I’m inclined to propose that gentilism arose in response to animist spiritual experience; the family cult came about as a way of making sense of our weird experiences with the rather-murky spirit world that surrounds and interacts with us. Once we start assigning concrete meaning to our hazy, dreamlike experiences, it becomes much easier to explain away all those chaotic things that’s an ever-present wellspring of anxiety and uncertainty. Those odd spirits lurking about can be (temporarily) satiated with material offerings of various sorts. Shamans, mediums, and diviners can communicate with those spirits to figure out what it is they they want and what benefits they can provide for us in return for creating and maintaining a gift cycle. Telling the people that at least some of these spirits are in fact ancestral ghosts, adds several layers of piety and familiarity to the practice of keeping these beings content and willing to help out out from time to time.

The second book I’d like to mention is The Deities are Many, by Jordan Paper. It does a great job (in my opinion) of getting at the sorts of things I’m talking about in the above paragraph.

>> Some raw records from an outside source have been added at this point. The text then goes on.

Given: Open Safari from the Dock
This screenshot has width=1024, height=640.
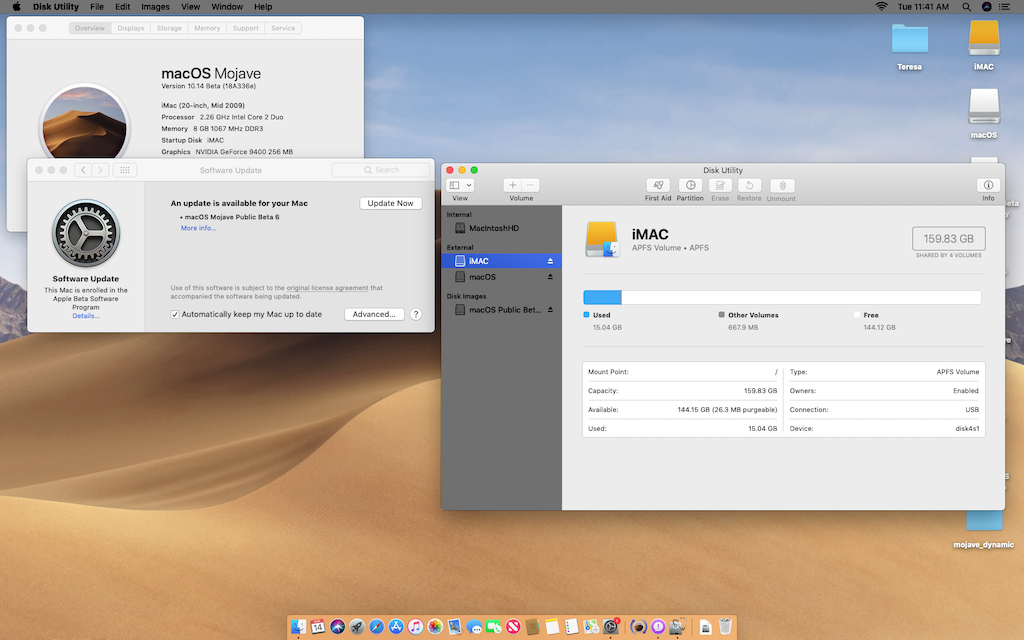Looking at the screenshot, I should point(377,627).
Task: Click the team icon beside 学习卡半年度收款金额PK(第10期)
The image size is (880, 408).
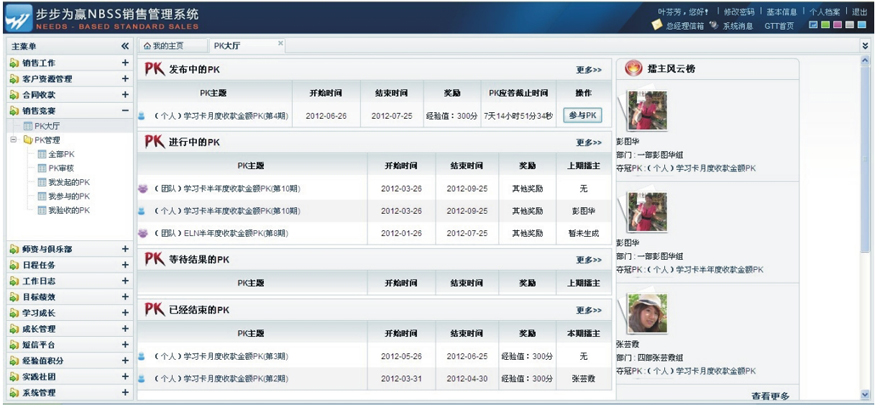Action: 142,187
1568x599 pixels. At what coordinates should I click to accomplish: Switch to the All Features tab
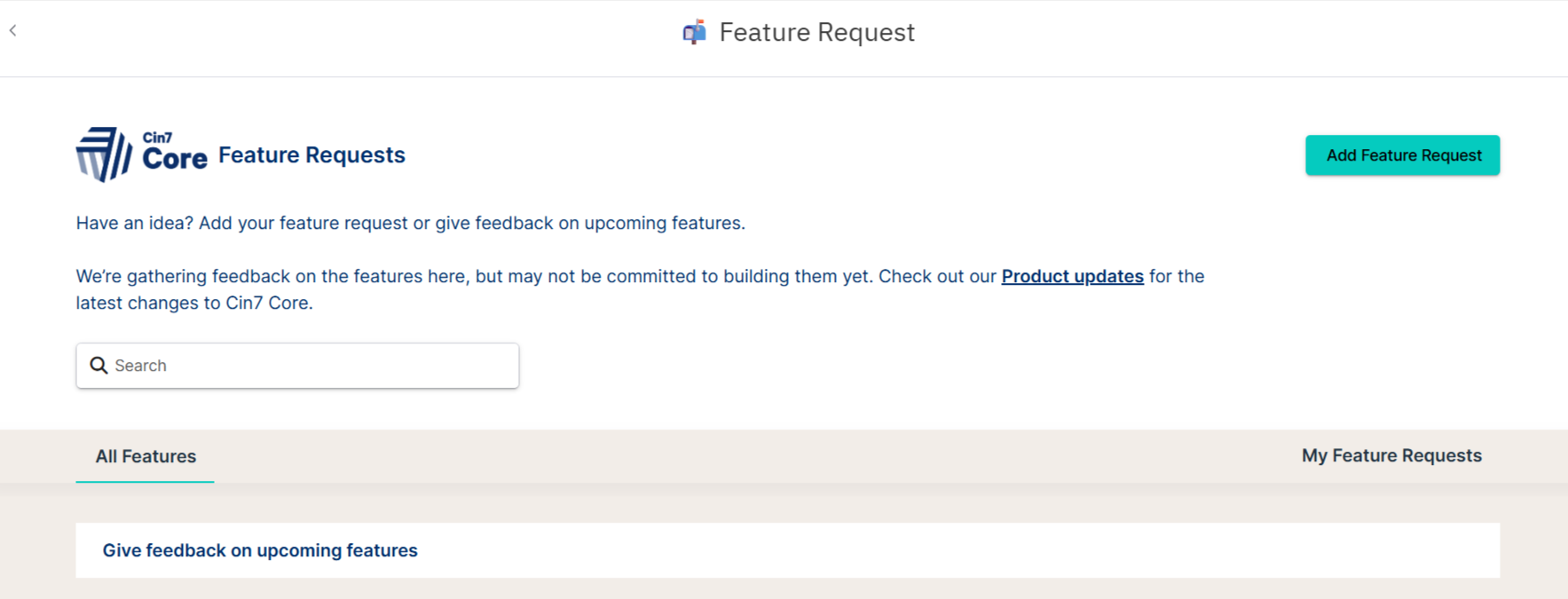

What’s really neat about this book is that the author himself is both an academic and a practitioner of polytheism. Not only that, but he is a practitioner of several living polytheisms, as opposed to merely being involved with neopagan historical reconstructions. In other words, this isn’t just another dry academic work! The pages are quite alive and full cross-cultural propositions based on the author’s own personal, “hands-on” experiences with the book’s subject matter. I’ve read a bunch of very dry academic books on pagan topics and those tend to bore me to no end. This one is quite the opposite.

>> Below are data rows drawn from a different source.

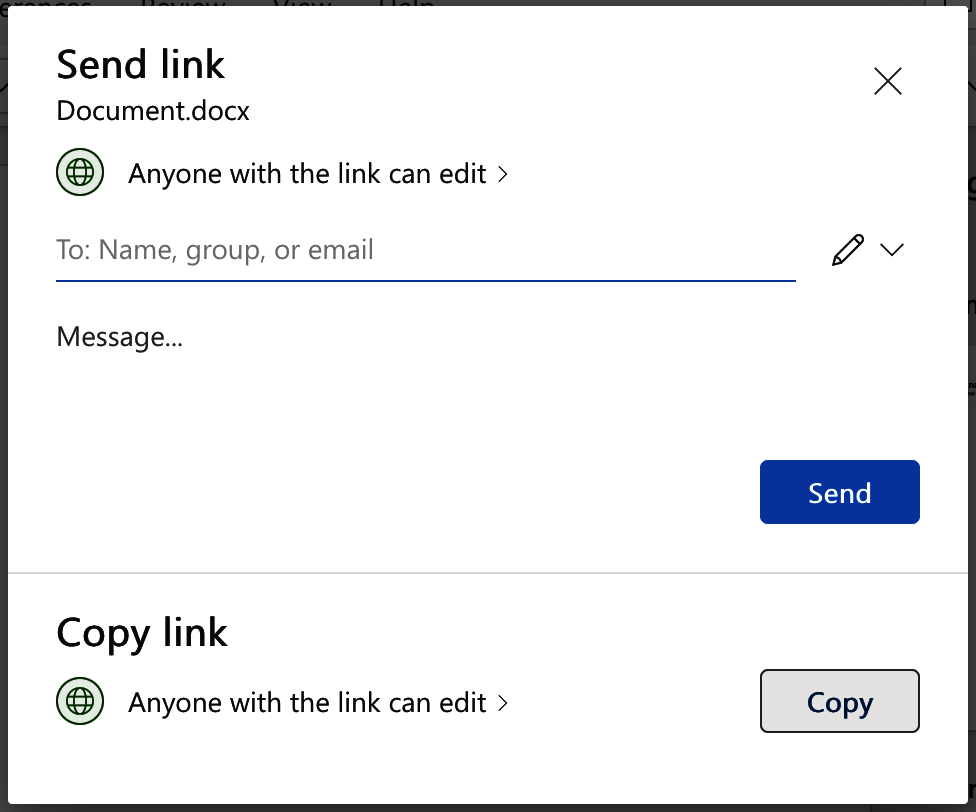Click Copy to copy the share link
Screen dimensions: 976x812
point(839,701)
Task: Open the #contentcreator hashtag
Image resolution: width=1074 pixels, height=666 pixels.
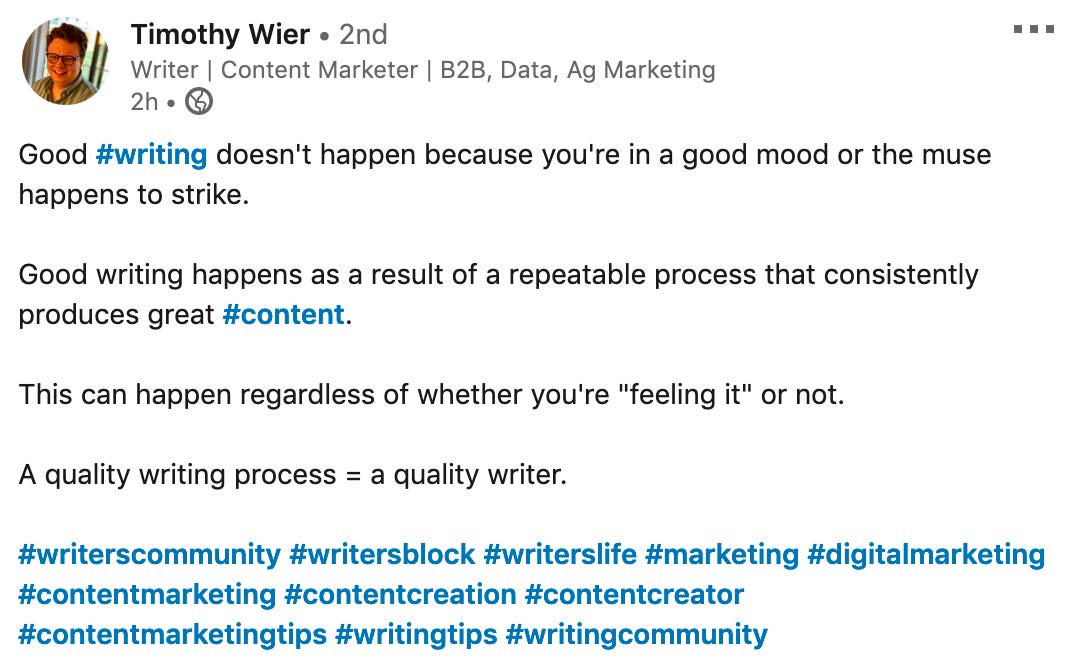Action: tap(634, 595)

In the very early chapters he speaks of direct experiences with nature deities in Appalachia. He then tells us how he studied closely with Native American practitioners of their traditional religions. After that talks about how he lived in Taiwan for several years and studied the traditional Chinese folk religion in close detail. During that time he married a Taiwanese woman and got to partake directly in her Chinese family cult and the venerable temple traditions of the surrounding community. He tells us all sorts of interesting stories about trance mediums being possessed by deities and then those deities relaying rather concrete tips and tricks to their human devotees. He also gives us a much more holistic understanding of shamanism then we are used to hearing about from the usual sources. One gripe I have is that he often speaks very negatively about everything-Western (in a typical leftist-deconstructionist sort of way) and makes some crude generalizations about Western culture as a whole, but overall I found this to be a minor annoyance and doesn’t really detract much from the work as a whole.

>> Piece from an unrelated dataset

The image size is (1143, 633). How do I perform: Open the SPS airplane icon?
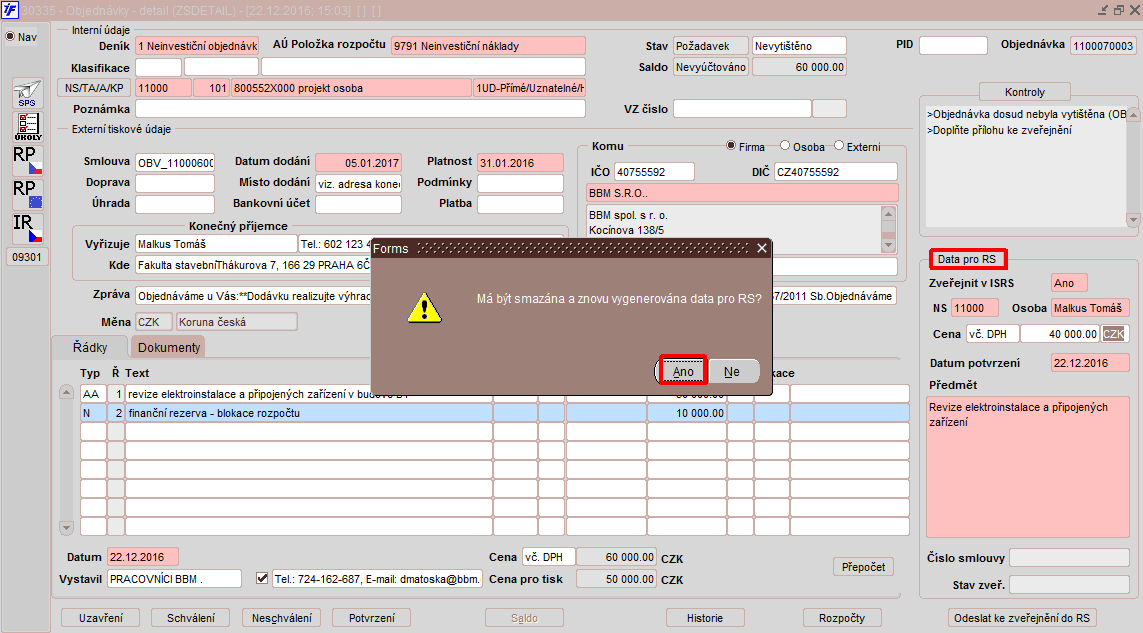click(x=28, y=93)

To me, the book is a fascinating summary of the living traditions Paper studied and worked with. It would take me way too many words and posts to accurately summarize this work here. I will say though that after my first time reading it, I experienced a significant perspective-shift as far as my “paganism studies” are concerned. And without reading this book, I likely would have had a more difficult time properly contextualizing the insights of Coulanges. Paper’s observations tell us that it is in fact animism that constitutes the basic building blocks of these religions. I’m currently about ¾ the way through my second reading and that’s really helping me grasp some of the finer details I might have missed the first time around.

Paper’s book will probably take at least a few posts, as far as unpacking its main highlights is concerned. In the meantime, I think I can sign off with a very general statement – that it’s today’s living polytheisms which give us the best insights on how and why Natural Religions actually work.